> ASSIGNED TASK: Starting at the line with "Identify the click" and going on through the line with "Pesona Laut Nusantara", reproduce each line in the records below exactly and nothing more.

> INPUT MATERIAL:

⟨

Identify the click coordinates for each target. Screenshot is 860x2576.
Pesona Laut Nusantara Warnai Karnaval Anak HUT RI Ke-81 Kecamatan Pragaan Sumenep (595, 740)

⟩
⟨

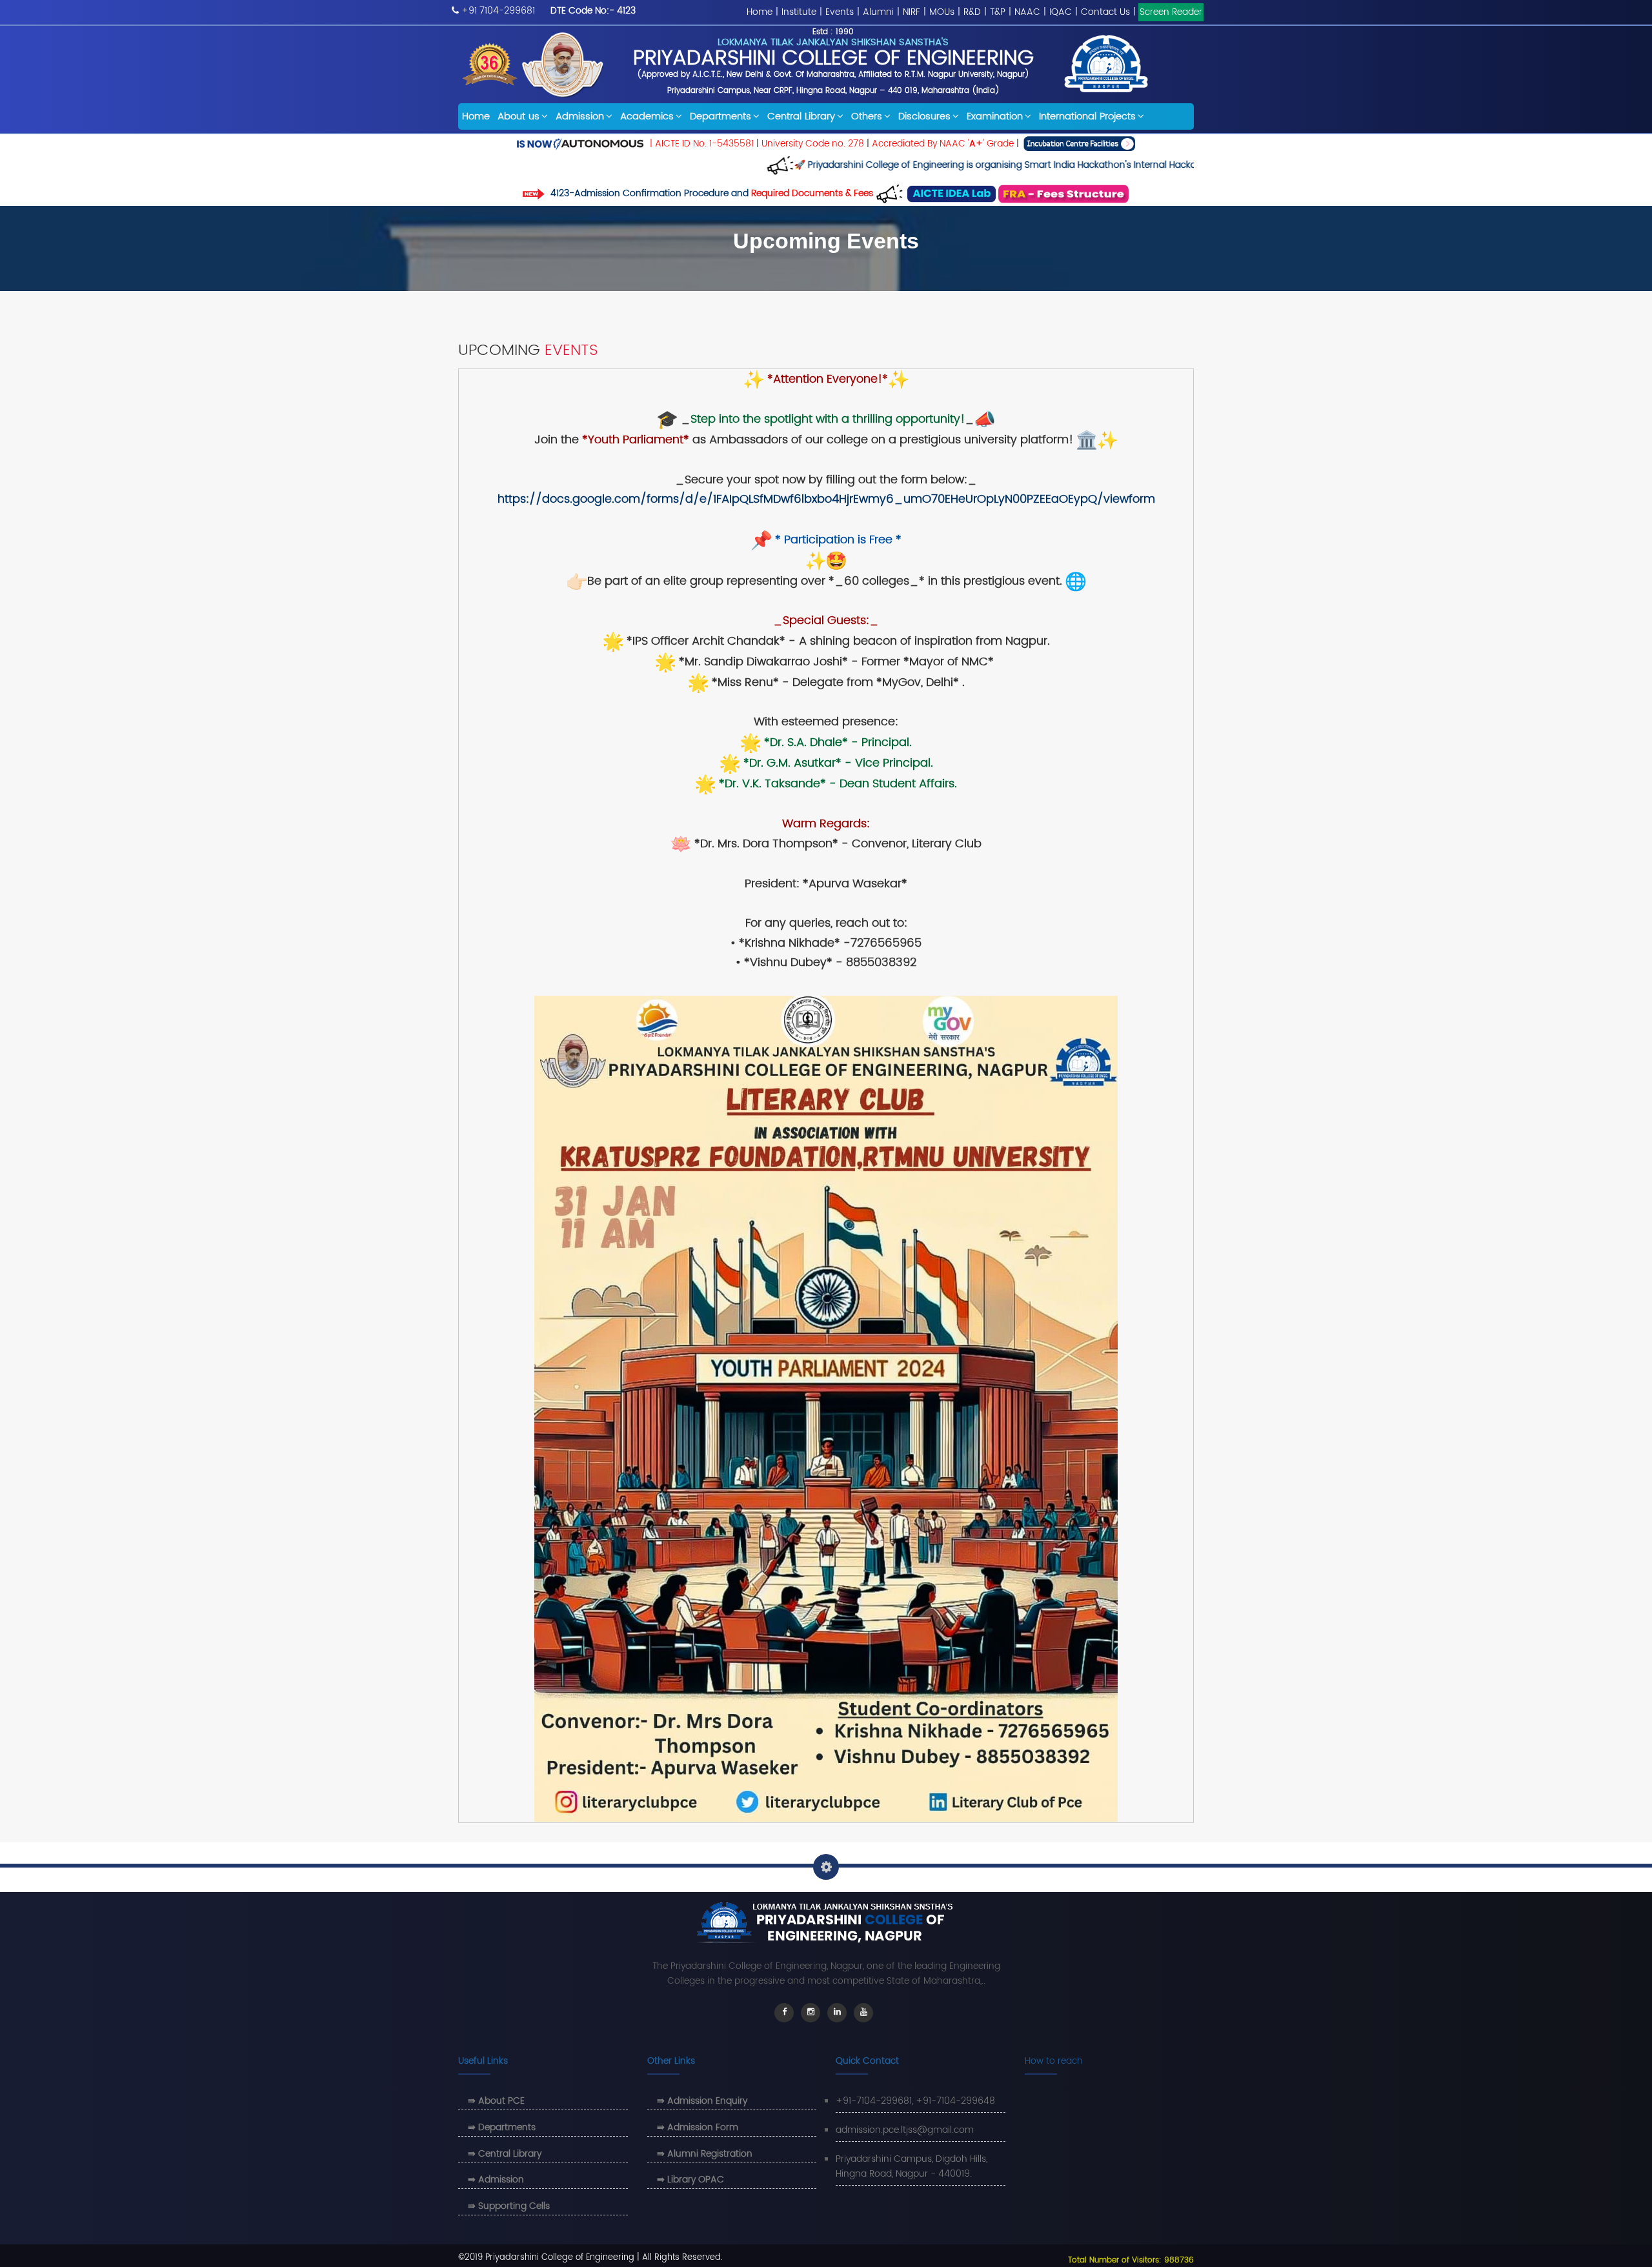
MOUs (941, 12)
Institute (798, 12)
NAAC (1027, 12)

⟩

> TASK ANSWER:
Identify the click coordinates for each target. Screenshot is 860x2576.
Pesona Laut Nusantara Warnai Karnaval Anak HUT RI Ke-81 Kecamatan Pragaan Sumenep (595, 740)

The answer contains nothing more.